Basically, protein becomes toxic for a variety of physiological mechanisms when ingested at about 35-40% of the total caloric intake. Wild game worldwide is typically very lean, and muscle meat of wild animals averages about 80% protein and 20% fat by energy.
Accordingly, if you or any human were only to have wild game muscle meat as your only food source, you would rapidly (within a few days) develop protein toxicity which ultimately causes death — you would be better off starving or fasting.
The solution to the physiological protein ceiling (which all pre-agricultural people must have inferred) was to dilute the protein portion of game animals with either fat or carbohydrate. Since animal carcasses only contain tiny amounts of carbohydrates, then you are dealing with a food mixture of protein and fat.
But the problem is that wild game have little fat. However, with selective butchering and carcass consumption, the fattier portions (brain, marrow, tongue, perinephral fat, mesenteric fat, etc.) can be consumed and the leaner portions eaten at physiologically tolerable levels.
A caveat to this problem is that larger mammals contain more body fat than smaller mammals. Hence bison would be preferred to squirrels or field mice to negate the effects of excessive protein.
A final solution is to dilute the high protein content of wild animals with carbohydrates from plant foods.
The problem here is that most wild plant foods are generally inedible to humans unless cooked and processed, and most edible plant foods are only edible seasonally.
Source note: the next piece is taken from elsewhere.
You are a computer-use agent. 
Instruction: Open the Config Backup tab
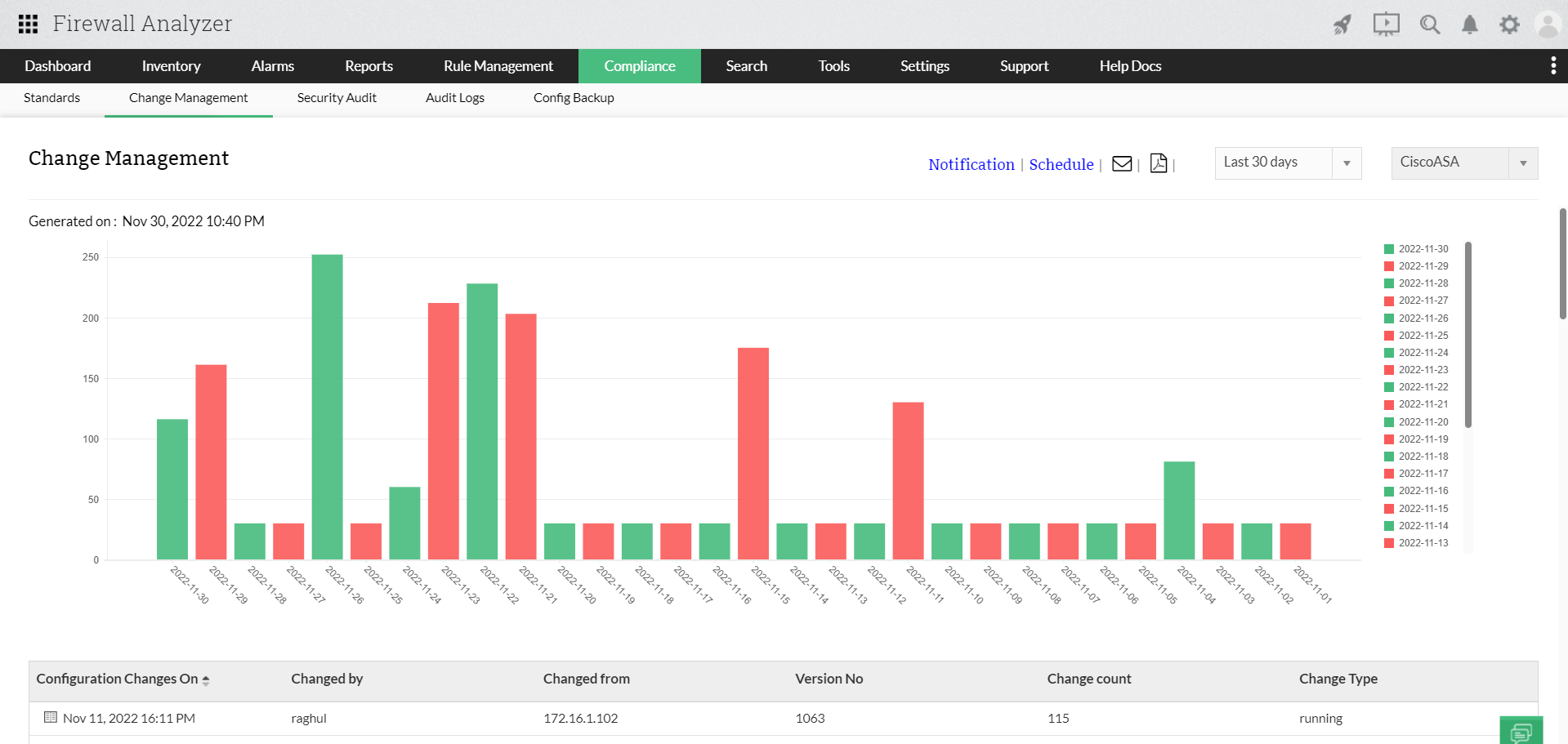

There are notable exceptions, but until the ability to start the fire at will was developed, the carbohydrates from plant foods would have contributed only a small percentage of the total yearly diet (see our papers on the topic available at my website for the references)
So how does this concept relate to Prosopis? Any plant food that is a good source of starch, sugar, and or fat would have been exploited by indigenous people during the Neolithic or slightly earlier to offset the physiological protein ceiling.
By cooking and processing formerly inedible foods (eg. legumes) using recently invented technology (fire production at will) previously unexploited foods could now be consumed. The problem is that cooking and processing still do not fully remove antinutrients.
More work needs to be done to fully and completely analyze the antinutrients in Prosopis and then do both in vitro and in vivo testing in animal and human models.
There are better food choices from a nutritional perspective, and that is my point. It’s not that we can’t eat cooked Prosopis, but rather fresh meats, fish, seafood, eggs, organ meats, fresh fruits, and veggies are better choices to mesquite beans.